■ **Selected excerpt**:
- Opening Delimiter -

Mohsen Afshin <mafshin89@...> wrote:

> http://math.stackexchange.com/questions/318412/proof-of-prime-maker-conjecture

For similar series that demand impractical factorization, see:

> ... makes the algorithm impractical ...

http://oeis.org/search?q=Mullin> 113 results found

David

- --- In primenumbers@yahoogroups.com,

"djbroadhurst" <d.broadhurst@...> wrote:

> For similar series that demand impractical factorization, see:

For example,

> http://oeis.org/search?q=Mullin

http://oeis.org/A051334/b051334.txt

with the small seed 8191, currently leads to a

328-digit impasse, at step 60, with no conclusion

achieved in Mohsen Afshin's use of Euler-Mullin:

{mf(n)=local(f=factor(n,mp)[,1]);f[1];}

{g(m)=local(n=m+1,z,t=m,k=1);

while(!isprime(n),k++;z=mf(n);if(!isprime(z),

print("With seed "m" at step "k", C"#Str(z)" is unfactorized.");

break());t*=z;n=t+1);n;}

{help=[16293787,16639867,26945441,90670999,1340659787,

1406593120897,1193114397863177,34417238589462247,

280460690293140589,17797975387733759209,

11946702618236600549201000463124069,

54540542259000816707816058313971443];}

{mp=10^7;default(primelimit,mp);

for(k=1,#help,p=help[k];if(isprime(p),addprimes(p)));

g(8191);}

With seed 8191 at step 60, C328 is unfactorized.

- Closing Delimiter -

■ **Stored data**:

- Opening Delimiter -

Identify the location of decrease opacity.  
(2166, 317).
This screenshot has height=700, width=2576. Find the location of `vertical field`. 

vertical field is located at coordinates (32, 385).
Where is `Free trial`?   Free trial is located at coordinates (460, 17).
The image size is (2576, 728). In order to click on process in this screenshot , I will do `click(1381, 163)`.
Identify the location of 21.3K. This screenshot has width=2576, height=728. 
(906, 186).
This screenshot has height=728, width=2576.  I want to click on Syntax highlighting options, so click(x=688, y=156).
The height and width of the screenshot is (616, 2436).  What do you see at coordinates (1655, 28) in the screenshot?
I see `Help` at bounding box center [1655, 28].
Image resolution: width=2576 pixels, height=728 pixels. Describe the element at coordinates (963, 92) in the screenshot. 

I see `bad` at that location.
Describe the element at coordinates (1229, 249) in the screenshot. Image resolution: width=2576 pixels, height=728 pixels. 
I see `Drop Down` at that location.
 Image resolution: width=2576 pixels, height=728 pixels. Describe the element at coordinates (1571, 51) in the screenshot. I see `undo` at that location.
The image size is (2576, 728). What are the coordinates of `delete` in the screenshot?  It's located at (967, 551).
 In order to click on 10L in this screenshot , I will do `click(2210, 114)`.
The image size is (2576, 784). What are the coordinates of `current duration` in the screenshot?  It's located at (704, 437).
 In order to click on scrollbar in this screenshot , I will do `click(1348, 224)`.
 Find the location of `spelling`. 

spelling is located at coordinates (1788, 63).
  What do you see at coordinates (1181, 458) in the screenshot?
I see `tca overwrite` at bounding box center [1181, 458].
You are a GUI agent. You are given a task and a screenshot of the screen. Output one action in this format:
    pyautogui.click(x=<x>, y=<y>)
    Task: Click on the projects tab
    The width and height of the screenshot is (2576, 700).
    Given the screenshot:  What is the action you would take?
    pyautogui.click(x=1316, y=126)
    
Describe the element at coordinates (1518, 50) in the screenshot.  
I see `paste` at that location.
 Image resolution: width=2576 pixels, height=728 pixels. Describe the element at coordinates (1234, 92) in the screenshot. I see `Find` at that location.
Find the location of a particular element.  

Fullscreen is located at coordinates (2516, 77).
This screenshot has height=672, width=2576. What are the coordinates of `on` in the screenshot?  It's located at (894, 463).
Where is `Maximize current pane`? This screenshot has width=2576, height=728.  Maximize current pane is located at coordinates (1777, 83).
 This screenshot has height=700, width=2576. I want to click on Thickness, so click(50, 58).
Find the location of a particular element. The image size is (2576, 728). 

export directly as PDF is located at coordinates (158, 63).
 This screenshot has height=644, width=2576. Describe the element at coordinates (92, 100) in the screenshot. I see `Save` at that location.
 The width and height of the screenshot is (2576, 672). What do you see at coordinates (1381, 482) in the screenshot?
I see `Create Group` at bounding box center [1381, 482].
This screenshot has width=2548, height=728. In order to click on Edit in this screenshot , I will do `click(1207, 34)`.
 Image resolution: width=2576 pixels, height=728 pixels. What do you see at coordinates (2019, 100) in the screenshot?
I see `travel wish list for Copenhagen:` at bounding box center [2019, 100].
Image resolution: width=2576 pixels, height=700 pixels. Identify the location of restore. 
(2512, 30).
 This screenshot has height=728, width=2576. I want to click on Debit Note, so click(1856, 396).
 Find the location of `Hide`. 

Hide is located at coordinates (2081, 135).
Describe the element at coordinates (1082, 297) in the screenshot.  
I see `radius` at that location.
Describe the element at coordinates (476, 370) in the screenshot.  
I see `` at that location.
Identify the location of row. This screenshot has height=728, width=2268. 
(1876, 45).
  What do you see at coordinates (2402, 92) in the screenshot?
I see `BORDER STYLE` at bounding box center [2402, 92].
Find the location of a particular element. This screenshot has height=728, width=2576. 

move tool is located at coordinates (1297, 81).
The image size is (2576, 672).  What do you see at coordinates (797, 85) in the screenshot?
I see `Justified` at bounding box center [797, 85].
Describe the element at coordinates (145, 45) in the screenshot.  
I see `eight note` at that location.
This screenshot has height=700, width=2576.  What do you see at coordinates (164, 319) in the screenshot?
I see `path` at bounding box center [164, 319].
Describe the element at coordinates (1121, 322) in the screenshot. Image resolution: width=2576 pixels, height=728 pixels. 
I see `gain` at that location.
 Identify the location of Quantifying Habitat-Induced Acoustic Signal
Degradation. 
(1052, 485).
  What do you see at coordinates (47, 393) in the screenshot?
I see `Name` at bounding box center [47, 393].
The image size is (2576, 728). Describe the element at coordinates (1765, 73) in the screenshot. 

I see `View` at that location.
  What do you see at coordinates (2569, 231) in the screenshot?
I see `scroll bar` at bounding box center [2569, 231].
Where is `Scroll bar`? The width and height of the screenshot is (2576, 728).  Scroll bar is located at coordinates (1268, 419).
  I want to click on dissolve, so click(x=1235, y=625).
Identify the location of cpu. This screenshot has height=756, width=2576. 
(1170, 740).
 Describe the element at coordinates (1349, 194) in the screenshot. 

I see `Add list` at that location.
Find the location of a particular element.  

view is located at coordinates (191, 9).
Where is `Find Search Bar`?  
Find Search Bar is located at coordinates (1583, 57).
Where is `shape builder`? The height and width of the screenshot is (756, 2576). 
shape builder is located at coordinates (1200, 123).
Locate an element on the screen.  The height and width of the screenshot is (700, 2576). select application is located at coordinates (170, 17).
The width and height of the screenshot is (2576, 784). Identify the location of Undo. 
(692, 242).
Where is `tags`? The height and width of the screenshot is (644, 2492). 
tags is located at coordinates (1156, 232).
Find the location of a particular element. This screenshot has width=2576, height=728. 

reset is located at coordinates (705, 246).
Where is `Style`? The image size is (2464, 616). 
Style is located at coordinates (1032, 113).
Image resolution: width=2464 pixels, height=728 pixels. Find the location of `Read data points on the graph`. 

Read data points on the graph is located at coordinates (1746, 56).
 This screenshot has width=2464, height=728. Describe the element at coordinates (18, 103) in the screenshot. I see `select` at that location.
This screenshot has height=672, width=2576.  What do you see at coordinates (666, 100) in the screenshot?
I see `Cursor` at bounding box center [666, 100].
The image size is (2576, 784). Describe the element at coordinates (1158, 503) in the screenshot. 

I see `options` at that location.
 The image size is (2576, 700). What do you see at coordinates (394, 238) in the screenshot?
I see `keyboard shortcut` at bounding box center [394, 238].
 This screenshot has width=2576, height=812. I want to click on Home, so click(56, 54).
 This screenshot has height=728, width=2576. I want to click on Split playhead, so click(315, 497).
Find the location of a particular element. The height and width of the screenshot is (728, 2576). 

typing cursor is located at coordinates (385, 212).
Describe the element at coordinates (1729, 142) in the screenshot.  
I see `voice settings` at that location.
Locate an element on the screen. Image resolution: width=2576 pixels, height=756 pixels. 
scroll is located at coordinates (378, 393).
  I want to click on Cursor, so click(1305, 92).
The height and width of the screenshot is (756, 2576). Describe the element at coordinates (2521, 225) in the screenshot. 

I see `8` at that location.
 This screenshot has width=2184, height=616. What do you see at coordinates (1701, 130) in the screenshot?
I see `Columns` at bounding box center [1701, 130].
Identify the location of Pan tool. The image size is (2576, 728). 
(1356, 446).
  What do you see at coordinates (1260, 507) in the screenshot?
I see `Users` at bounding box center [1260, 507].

- Closing Delimiter -

■ **Work instructions**:
1 - In the Euler-Mullin post, what happens with the seed 8191?
2 - List every distinct web address that appears in the Euler-Mullin post.
3 - Summarize the Euler-Mullin post in two sentences.

■ **Answers to the exercises**:
1 - It currently leads to a 328-digit impasse at step 60, with no conclusion reached.

2 -
http://math.stackexchange.com/questions/318412/proof-of-prime-maker-conjecture
http://oeis.org/search?q=Mullin
http://oeis.org/A051334/b051334.txt

3 - A reply to Mohsen Afshin's link points to an OEIS search for Mullin, which finds 113 results, as examples of similar series that demand impractical factorization. A follow-up says that with the small seed 8191 the series currently reaches a 328-digit impasse at step 60, and it gives code whose output reports that C328 is unfactorized.